Among the records below, find the line that has "entfernen (32, 1835)"; from there, give the lines again exactly, and stop after the line that has "Datenschutzerklärung. (101, 1281)".
*** MATERIAL FOR THIS TASK ***
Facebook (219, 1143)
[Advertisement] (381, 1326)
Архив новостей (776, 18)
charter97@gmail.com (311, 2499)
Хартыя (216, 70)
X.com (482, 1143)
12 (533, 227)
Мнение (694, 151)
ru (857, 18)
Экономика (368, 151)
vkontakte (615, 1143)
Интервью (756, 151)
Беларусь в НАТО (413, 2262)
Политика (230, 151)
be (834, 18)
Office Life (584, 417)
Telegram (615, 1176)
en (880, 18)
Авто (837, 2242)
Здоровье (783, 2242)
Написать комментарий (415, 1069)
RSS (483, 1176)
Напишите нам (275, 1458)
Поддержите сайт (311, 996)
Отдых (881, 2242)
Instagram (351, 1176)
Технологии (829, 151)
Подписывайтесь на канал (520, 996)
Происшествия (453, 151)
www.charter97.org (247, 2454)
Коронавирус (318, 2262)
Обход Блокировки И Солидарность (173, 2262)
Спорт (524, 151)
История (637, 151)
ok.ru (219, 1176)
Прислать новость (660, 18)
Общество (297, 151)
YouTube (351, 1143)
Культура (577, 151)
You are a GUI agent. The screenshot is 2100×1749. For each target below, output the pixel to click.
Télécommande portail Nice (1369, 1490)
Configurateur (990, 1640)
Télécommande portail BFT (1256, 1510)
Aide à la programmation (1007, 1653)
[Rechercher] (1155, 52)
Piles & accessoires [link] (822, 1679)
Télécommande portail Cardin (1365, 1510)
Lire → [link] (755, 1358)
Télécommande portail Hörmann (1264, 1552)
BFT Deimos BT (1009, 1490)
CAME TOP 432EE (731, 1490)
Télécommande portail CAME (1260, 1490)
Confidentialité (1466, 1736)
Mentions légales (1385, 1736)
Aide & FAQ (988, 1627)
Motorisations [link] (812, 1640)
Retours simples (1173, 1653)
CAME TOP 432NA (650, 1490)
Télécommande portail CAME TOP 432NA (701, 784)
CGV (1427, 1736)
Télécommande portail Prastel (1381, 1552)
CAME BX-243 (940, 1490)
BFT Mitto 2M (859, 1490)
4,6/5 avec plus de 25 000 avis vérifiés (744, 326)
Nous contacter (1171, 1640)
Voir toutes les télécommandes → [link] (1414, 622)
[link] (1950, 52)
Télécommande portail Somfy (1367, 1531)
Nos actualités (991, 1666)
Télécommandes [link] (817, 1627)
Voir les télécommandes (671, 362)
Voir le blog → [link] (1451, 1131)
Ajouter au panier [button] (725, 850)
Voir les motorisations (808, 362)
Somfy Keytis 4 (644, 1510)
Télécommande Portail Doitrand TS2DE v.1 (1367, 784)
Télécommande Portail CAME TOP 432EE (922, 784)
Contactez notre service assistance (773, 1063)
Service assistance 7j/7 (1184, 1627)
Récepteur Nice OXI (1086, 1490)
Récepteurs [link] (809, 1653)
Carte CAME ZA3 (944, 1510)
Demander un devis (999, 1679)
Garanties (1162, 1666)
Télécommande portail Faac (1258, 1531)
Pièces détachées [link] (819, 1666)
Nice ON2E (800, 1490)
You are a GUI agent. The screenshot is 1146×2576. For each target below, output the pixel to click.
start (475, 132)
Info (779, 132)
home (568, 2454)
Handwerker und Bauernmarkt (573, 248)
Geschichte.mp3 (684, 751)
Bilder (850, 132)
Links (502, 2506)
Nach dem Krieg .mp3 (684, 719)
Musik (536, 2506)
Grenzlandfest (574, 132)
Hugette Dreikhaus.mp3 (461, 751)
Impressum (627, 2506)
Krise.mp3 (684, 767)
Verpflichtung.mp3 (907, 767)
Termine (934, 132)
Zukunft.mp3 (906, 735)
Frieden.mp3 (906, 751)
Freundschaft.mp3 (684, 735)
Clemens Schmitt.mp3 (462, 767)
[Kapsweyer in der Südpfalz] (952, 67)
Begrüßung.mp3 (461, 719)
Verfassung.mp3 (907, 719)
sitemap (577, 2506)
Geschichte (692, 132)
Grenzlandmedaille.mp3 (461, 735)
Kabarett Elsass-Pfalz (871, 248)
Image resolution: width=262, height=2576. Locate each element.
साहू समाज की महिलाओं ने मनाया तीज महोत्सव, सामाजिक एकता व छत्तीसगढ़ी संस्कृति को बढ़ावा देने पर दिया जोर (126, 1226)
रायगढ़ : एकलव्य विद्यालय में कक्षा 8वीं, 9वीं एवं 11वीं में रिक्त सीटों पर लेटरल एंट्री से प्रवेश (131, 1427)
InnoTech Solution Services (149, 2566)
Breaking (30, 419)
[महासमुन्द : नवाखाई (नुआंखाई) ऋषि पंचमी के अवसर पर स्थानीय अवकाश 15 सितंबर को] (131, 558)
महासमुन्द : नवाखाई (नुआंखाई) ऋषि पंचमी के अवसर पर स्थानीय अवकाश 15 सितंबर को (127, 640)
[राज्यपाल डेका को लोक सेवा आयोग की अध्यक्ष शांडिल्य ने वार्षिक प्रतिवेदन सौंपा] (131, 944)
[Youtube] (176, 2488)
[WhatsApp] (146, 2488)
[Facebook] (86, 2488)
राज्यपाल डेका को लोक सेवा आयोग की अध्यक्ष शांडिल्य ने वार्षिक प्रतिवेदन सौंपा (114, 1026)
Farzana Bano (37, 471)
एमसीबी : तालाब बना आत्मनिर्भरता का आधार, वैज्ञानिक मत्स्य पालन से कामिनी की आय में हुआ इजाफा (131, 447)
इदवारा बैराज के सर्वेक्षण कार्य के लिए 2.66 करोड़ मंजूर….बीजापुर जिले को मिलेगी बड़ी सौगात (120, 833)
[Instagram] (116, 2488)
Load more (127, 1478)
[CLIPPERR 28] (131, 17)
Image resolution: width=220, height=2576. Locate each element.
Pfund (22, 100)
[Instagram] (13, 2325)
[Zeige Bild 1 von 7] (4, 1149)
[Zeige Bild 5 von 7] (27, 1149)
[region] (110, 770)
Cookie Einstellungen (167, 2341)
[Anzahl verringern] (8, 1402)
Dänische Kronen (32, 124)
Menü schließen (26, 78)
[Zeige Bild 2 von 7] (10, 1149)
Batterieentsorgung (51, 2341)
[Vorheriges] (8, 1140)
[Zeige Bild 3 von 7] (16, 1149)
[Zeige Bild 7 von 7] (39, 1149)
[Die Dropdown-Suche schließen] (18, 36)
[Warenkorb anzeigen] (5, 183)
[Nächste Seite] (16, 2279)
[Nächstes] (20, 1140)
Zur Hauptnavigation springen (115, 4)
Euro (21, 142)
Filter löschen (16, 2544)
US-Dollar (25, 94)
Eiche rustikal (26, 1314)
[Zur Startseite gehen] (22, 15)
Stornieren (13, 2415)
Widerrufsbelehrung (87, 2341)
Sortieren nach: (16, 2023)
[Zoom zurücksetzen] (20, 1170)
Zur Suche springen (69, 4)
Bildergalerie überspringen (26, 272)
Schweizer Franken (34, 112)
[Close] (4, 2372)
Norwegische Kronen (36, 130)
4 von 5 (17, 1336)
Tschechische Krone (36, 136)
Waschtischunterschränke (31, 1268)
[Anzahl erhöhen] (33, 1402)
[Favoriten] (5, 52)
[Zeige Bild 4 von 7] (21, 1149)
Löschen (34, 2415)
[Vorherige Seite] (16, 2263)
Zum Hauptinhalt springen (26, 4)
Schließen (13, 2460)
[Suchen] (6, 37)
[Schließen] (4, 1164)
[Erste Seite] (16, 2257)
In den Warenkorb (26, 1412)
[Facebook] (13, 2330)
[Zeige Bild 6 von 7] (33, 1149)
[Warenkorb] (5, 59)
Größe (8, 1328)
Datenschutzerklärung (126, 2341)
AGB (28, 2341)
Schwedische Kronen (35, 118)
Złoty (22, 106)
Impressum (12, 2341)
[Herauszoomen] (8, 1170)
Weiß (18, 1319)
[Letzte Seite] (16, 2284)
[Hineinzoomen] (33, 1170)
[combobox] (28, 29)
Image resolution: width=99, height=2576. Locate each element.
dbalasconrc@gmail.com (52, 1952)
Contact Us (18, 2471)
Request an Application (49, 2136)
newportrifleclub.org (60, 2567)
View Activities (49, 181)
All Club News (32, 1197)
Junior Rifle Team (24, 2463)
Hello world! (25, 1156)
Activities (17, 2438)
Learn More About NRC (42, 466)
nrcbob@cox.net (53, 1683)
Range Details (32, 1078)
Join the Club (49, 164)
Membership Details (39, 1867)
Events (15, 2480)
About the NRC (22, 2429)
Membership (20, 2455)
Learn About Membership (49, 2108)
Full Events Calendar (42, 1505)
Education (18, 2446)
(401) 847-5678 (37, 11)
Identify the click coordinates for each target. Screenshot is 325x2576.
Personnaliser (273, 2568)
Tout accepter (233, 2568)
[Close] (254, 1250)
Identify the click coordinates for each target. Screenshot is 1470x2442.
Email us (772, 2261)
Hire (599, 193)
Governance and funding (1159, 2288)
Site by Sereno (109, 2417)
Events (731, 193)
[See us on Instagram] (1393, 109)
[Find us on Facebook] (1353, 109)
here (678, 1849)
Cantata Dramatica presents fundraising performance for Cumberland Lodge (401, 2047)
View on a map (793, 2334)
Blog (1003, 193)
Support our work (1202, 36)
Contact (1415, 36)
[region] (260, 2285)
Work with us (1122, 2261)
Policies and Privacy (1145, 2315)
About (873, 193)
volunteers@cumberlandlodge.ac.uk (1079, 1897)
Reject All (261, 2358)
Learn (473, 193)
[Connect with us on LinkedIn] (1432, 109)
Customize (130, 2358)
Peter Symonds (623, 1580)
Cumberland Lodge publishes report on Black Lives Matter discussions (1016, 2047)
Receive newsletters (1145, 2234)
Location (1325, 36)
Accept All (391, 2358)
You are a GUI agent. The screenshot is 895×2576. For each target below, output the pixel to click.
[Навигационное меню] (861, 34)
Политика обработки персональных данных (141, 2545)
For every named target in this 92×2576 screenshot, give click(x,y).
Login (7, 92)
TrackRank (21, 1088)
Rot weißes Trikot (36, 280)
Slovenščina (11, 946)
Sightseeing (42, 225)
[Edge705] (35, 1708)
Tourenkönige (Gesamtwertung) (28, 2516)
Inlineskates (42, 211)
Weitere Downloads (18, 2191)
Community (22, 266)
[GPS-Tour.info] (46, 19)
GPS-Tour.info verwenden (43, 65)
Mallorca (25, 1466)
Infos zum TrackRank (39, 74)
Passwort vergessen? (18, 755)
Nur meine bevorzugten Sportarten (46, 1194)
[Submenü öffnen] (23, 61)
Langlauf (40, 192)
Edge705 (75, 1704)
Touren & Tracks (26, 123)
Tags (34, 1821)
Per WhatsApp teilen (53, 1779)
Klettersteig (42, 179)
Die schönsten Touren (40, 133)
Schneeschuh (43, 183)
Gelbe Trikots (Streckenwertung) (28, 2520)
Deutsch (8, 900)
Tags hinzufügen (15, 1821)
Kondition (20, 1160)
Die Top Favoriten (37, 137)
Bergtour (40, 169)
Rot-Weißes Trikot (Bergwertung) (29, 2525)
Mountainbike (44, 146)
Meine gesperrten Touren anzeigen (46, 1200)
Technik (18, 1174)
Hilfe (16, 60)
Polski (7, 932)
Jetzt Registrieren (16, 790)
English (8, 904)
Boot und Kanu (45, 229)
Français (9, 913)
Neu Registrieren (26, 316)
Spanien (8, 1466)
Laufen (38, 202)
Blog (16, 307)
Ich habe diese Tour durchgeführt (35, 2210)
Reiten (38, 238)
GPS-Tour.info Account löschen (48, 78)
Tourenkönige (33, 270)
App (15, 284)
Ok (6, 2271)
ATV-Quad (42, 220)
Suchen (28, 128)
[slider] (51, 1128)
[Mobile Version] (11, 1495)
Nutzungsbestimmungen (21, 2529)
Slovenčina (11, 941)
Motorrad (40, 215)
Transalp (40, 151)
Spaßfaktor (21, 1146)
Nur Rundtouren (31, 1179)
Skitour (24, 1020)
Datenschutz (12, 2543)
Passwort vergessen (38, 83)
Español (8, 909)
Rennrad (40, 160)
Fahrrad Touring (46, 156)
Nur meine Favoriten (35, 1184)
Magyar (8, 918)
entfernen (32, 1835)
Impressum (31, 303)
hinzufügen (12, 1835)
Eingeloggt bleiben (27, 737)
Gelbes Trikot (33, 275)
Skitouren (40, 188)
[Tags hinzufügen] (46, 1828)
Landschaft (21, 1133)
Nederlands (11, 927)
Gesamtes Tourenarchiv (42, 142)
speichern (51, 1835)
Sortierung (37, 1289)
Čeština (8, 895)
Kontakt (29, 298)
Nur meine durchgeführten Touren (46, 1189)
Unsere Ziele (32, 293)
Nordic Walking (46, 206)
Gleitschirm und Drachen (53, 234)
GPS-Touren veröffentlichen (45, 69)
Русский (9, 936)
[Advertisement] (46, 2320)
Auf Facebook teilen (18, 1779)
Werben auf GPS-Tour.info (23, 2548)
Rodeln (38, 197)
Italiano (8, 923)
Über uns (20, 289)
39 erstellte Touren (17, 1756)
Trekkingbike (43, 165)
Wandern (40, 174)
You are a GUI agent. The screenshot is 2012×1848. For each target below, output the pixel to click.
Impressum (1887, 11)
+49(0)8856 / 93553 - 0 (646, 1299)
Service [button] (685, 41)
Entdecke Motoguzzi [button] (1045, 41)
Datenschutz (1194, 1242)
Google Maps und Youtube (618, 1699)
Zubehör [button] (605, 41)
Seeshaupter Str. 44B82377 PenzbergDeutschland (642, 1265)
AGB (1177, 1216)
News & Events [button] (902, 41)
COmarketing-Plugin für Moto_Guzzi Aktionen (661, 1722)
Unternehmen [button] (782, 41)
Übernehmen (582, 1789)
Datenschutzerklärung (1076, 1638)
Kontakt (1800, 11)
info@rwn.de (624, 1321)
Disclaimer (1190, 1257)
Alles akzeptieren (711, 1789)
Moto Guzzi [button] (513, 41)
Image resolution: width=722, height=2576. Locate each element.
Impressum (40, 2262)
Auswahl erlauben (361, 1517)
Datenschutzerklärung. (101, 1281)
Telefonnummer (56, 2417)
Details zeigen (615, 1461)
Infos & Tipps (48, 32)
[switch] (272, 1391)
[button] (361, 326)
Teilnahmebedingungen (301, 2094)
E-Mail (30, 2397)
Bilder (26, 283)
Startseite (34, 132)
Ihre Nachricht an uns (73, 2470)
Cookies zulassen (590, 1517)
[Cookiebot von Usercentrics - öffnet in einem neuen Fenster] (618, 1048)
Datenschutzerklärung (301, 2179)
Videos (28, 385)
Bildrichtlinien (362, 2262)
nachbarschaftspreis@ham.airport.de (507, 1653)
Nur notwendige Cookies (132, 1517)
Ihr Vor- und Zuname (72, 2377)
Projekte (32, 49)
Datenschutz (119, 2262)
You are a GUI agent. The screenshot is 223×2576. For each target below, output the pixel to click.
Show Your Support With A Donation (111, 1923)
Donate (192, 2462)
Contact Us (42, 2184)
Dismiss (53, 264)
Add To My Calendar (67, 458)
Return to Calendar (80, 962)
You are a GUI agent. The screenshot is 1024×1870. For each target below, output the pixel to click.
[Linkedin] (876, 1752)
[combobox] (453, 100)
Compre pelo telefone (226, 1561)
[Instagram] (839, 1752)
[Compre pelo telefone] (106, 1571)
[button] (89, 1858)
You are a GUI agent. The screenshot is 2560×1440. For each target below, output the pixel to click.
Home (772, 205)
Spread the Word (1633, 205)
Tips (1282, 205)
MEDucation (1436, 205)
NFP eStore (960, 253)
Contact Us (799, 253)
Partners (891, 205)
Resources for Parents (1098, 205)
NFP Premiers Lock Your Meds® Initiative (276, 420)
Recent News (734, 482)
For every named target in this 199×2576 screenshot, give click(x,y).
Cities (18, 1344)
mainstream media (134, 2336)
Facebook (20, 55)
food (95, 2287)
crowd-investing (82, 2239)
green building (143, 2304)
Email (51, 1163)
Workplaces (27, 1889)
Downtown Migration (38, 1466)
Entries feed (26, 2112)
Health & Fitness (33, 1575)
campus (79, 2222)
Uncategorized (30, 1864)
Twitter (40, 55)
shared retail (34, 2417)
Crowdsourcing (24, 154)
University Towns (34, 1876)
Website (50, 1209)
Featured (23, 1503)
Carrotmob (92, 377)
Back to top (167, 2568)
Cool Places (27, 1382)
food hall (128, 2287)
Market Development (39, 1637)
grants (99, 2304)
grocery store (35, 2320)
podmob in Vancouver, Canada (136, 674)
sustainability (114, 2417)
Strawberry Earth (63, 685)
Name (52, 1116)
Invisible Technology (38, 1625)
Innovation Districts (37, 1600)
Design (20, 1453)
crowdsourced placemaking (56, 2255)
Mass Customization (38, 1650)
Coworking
***
THE COMPLETED TASK:
entfernen (32, 1835)
Impressum (31, 303)
hinzufügen (12, 1835)
Eingeloggt bleiben (27, 737)
Gelbes Trikot (33, 275)
Skitouren (40, 188)
[Tags hinzufügen] (46, 1828)
Landschaft (21, 1133)
Nederlands (11, 927)
Gesamtes Tourenarchiv (42, 142)
speichern (51, 1835)
Sortierung (37, 1289)
Čeština (8, 895)
Kontakt (29, 298)
Nur meine durchgeführten Touren (46, 1189)
Unsere Ziele (32, 293)
Nordic Walking (46, 206)
Gleitschirm und Drachen (53, 234)
GPS-Touren veröffentlichen (45, 69)
Русский (9, 936)
[Advertisement] (46, 2320)
Auf Facebook teilen (18, 1779)
Werben auf GPS-Tour.info (23, 2548)
Rodeln (38, 197)
Italiano (8, 923)
Über uns (20, 289)
39 erstellte Touren (17, 1756)
Trekkingbike (43, 165)
Wandern (40, 174)
You are a GUI agent. The screenshot is 2012×1848. For each target below, output the pixel to click.
Impressum (1887, 11)
+49(0)8856 / 93553 - 0 (646, 1299)
Service [button] (685, 41)
Entdecke Motoguzzi [button] (1045, 41)
Datenschutz (1194, 1242)
Google Maps und Youtube (618, 1699)
Zubehör [button] (605, 41)
Seeshaupter Str. 44B82377 PenzbergDeutschland (642, 1265)
AGB (1177, 1216)
News & Events [button] (902, 41)
COmarketing-Plugin für Moto_Guzzi Aktionen (661, 1722)
Unternehmen [button] (782, 41)
Übernehmen (582, 1789)
Datenschutzerklärung (1076, 1638)
Kontakt (1800, 11)
info@rwn.de (624, 1321)
Disclaimer (1190, 1257)
Alles akzeptieren (711, 1789)
Moto Guzzi [button] (513, 41)
Image resolution: width=722, height=2576. Locate each element.
Impressum (40, 2262)
Auswahl erlauben (361, 1517)
Datenschutzerklärung. (101, 1281)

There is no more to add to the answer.